[[ Data for the task, beginning ]]

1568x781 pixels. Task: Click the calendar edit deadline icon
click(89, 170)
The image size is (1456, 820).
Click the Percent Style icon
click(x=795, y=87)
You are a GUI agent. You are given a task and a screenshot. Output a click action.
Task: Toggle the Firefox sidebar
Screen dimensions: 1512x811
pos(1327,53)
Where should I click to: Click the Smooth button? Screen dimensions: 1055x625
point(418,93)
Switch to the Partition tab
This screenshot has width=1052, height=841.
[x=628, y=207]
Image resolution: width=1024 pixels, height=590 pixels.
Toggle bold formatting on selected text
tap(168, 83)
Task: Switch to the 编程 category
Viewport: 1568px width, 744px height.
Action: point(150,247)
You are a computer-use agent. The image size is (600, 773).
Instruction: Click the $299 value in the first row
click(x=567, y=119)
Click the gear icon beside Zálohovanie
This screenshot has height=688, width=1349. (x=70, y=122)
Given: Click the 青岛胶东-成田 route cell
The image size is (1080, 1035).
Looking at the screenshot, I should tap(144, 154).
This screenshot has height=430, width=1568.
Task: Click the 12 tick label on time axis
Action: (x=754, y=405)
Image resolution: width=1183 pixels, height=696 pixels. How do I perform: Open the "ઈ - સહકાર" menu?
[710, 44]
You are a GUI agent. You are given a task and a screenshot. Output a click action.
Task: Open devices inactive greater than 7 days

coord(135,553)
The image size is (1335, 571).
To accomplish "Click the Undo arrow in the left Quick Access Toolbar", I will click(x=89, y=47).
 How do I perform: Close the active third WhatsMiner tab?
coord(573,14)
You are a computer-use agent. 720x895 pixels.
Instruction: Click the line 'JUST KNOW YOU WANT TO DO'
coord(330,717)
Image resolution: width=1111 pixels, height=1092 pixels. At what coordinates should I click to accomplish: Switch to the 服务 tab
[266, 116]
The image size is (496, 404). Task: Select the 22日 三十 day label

[[ Data for the task, end ]]

Requirement
Put down all the data once more, exactly as it appears above.

Exercise response
1568x781 pixels. Task: Click the calendar edit deadline icon
click(89, 170)
The image size is (1456, 820).
Click the Percent Style icon
click(x=795, y=87)
You are a GUI agent. You are given a task and a screenshot. Output a click action.
Task: Toggle the Firefox sidebar
Screen dimensions: 1512x811
pos(1327,53)
Where should I click to: Click the Smooth button? Screen dimensions: 1055x625
point(418,93)
Switch to the Partition tab
This screenshot has width=1052, height=841.
[x=628, y=207]
Image resolution: width=1024 pixels, height=590 pixels.
Toggle bold formatting on selected text
tap(168, 83)
Task: Switch to the 编程 category
Viewport: 1568px width, 744px height.
Action: point(150,247)
You are a computer-use agent. The image size is (600, 773).
Instruction: Click the $299 value in the first row
click(x=567, y=119)
Click the gear icon beside Zálohovanie
This screenshot has height=688, width=1349. (x=70, y=122)
Given: Click the 青岛胶东-成田 route cell
The image size is (1080, 1035).
Looking at the screenshot, I should tap(144, 154).
This screenshot has height=430, width=1568.
Task: Click the 12 tick label on time axis
Action: (x=754, y=405)
Image resolution: width=1183 pixels, height=696 pixels. How do I perform: Open the "ઈ - સહકાર" menu?
[710, 44]
You are a GUI agent. You are given a task and a screenshot. Output a click action.
Task: Open devices inactive greater than 7 days

coord(135,553)
The image size is (1335, 571).
To accomplish "Click the Undo arrow in the left Quick Access Toolbar", I will click(x=89, y=47).
 How do I perform: Close the active third WhatsMiner tab?
coord(573,14)
You are a computer-use agent. 720x895 pixels.
Instruction: Click the line 'JUST KNOW YOU WANT TO DO'
coord(330,717)
Image resolution: width=1111 pixels, height=1092 pixels. At what coordinates should I click to accomplish: Switch to the 服务 tab
[266, 116]
The image size is (496, 404). Task: Select the 22日 三十 day label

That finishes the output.